Rep. Jeremy Durham, Cong. Marsha Blackburn, Troop & Crew 1 Eagle Scout Hartley Phinney and Sen. Jack Johnson at the Boy Scout 4th Annual Williamson County Patron Breakfast.

The mission of the Boy Scouts of America is to foster the development of boys into responsible, contributing members of society with values based on those found in the scout oath and law.

Scouting also instills skills that help its members grow into strong leaders. Leadership was the theme at the Natchez Trace District of the Middle Tennessee Council’s fourth annual Patron’s Breakfast Monday at Lexus of Nashville in Cool Springs. The council used the breakfast as an opportunity to thank some of its supporters, to introduce them to a scout who benefited from their support and hear some words about leadership from keynote speaker, U.S. Rep. Marsha Blackburn.
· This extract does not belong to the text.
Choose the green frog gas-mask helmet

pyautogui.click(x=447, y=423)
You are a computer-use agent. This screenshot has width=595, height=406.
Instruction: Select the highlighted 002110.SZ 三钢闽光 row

Blackburn imparted her vision of leadership, which, she said, comes from self respect and self awareness.

“It’s important to recognize the elements of your awareness and use that for good – to change the world,” she said. “Leaders have the ability to spell out a vision and pull people together to achieve goals and vision … Leaders know why they do what they do … Leaders work for people; they don’t have people work for them … Leadership is not as it appears, but as it performs.”

Also speaking to the group was 15-year old Eagle Scout, Hartley Phinney, among the youngest scouts to achieve the rank of Eagle Scout. A strong achiever by nature, Phinney said scouting helped him to learn to set goals.

After attaining Eagle Scout status, Phinney set his sights on another division of scouting – Venture Scouts; a safe, high-adventure program that provides experiences to help young people mature and prepare for adulthood.

“In Boy Scouts I learned the basic orienteering skills, in venturing, I get to use those skills,” Phinney said. “Venturing is youth led. I learned the best way to get a good job done.”

Venturing teaches leadership and leading by serving and it taught Phinney in teamwork the best outcome is achieved when the best skilled and the least skilled are teamed up to tackle a task.

“They both learn,” he said.

Leaders rise up other leaders by improving the skills of both the best and the least through mentoring and training.

The Natchez Trace District is doing just that with almost 4,000 area youth with the assistance of 1,200 adult volunteers serving more than 10,000 service hours with the youth.